-- Your objective --
Please quote exactly the opening lines of the data, from the first line to the one where "Task: Toggle soft-wrap" appears.

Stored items
☆ ☆ ☆ ☆
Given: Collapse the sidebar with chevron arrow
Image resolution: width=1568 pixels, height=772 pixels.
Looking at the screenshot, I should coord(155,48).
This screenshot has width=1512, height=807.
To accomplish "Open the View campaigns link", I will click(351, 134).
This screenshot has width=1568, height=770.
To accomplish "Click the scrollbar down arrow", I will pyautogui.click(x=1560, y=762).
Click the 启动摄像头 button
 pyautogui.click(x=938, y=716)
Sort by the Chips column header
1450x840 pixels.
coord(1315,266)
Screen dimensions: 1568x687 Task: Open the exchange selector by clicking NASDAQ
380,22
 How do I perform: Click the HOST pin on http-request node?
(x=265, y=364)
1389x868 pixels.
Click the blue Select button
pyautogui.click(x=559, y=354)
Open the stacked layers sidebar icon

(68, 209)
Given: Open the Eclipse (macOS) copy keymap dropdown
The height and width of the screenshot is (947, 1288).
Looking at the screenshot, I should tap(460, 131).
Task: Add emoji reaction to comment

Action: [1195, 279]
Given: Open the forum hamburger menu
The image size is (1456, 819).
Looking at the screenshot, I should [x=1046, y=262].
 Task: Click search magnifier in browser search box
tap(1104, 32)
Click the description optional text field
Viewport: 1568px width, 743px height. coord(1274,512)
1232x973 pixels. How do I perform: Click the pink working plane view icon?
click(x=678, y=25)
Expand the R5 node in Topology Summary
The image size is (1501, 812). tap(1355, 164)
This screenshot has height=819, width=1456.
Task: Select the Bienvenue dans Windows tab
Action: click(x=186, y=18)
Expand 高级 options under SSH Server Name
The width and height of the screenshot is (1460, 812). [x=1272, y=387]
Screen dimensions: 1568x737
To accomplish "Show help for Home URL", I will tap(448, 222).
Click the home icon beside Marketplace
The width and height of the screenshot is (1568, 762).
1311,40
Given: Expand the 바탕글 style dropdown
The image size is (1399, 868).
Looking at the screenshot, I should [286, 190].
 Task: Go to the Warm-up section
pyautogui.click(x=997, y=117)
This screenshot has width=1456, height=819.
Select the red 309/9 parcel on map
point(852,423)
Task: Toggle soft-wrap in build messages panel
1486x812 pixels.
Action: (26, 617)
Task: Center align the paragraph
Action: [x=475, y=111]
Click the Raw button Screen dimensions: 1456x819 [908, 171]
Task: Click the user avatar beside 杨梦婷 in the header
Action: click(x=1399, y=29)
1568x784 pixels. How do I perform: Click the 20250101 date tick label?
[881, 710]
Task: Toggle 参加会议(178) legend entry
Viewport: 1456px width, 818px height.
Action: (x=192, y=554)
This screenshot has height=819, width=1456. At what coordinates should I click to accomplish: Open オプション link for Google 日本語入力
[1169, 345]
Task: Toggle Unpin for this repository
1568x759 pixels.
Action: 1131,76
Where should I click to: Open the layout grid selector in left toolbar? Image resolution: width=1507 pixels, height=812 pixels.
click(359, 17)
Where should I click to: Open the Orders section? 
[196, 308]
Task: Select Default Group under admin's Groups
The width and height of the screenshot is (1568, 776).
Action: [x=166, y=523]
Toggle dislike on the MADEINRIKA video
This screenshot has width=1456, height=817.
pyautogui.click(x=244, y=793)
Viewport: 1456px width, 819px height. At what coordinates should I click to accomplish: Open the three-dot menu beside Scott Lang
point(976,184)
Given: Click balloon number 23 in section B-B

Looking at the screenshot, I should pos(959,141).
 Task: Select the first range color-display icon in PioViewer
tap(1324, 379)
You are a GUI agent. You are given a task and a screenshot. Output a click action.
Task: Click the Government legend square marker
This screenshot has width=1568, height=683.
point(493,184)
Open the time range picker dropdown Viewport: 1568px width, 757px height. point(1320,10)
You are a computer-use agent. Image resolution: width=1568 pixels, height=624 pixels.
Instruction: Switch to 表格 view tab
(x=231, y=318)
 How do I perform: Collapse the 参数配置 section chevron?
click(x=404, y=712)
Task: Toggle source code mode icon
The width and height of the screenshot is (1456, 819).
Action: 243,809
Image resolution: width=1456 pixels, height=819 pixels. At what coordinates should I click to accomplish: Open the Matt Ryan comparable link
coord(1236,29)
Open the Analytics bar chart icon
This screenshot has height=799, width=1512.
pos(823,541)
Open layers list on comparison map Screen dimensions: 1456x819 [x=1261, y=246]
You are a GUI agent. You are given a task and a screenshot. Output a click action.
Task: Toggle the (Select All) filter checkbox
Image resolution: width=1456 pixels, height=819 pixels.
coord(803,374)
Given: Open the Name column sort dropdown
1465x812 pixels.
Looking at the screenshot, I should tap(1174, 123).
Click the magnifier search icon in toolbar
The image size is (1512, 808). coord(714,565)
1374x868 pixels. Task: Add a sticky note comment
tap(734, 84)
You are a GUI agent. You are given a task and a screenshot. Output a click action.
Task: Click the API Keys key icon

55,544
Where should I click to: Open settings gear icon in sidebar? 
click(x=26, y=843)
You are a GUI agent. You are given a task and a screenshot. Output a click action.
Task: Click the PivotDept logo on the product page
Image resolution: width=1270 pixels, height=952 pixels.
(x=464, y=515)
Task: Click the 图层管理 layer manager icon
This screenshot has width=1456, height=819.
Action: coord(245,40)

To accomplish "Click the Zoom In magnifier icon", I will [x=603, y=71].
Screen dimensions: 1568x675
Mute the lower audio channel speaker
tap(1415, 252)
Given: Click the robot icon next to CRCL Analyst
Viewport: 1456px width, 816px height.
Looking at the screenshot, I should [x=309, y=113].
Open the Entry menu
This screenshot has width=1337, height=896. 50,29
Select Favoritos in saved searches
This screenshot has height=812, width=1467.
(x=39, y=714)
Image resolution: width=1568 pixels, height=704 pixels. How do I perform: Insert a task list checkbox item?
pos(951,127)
☆ ☆ ☆ ☆
-- Your solution --
Given: Collapse the sidebar with chevron arrow
Image resolution: width=1568 pixels, height=772 pixels.
Looking at the screenshot, I should coord(155,48).
This screenshot has width=1512, height=807.
To accomplish "Open the View campaigns link", I will click(351, 134).
This screenshot has width=1568, height=770.
To accomplish "Click the scrollbar down arrow", I will pyautogui.click(x=1560, y=762).
Click the 启动摄像头 button
 pyautogui.click(x=938, y=716)
Sort by the Chips column header
1450x840 pixels.
coord(1315,266)
Screen dimensions: 1568x687 Task: Open the exchange selector by clicking NASDAQ
380,22
 How do I perform: Click the HOST pin on http-request node?
(x=265, y=364)
1389x868 pixels.
Click the blue Select button
pyautogui.click(x=559, y=354)
Open the stacked layers sidebar icon

(68, 209)
Given: Open the Eclipse (macOS) copy keymap dropdown
The height and width of the screenshot is (947, 1288).
Looking at the screenshot, I should tap(460, 131).
Task: Add emoji reaction to comment

Action: [1195, 279]
Given: Open the forum hamburger menu
The image size is (1456, 819).
Looking at the screenshot, I should [x=1046, y=262].
 Task: Click search magnifier in browser search box
tap(1104, 32)
Click the description optional text field
Viewport: 1568px width, 743px height. coord(1274,512)
1232x973 pixels. How do I perform: Click the pink working plane view icon?
click(x=678, y=25)
Expand the R5 node in Topology Summary
The image size is (1501, 812). tap(1355, 164)
This screenshot has height=819, width=1456.
Task: Select the Bienvenue dans Windows tab
Action: click(x=186, y=18)
Expand 高级 options under SSH Server Name
The width and height of the screenshot is (1460, 812). [x=1272, y=387]
Screen dimensions: 1568x737
To accomplish "Show help for Home URL", I will tap(448, 222).
Click the home icon beside Marketplace
The width and height of the screenshot is (1568, 762).
1311,40
Given: Expand the 바탕글 style dropdown
The image size is (1399, 868).
Looking at the screenshot, I should [286, 190].
 Task: Go to the Warm-up section
pyautogui.click(x=997, y=117)
This screenshot has width=1456, height=819.
Select the red 309/9 parcel on map
point(852,423)
Task: Toggle soft-wrap in build messages panel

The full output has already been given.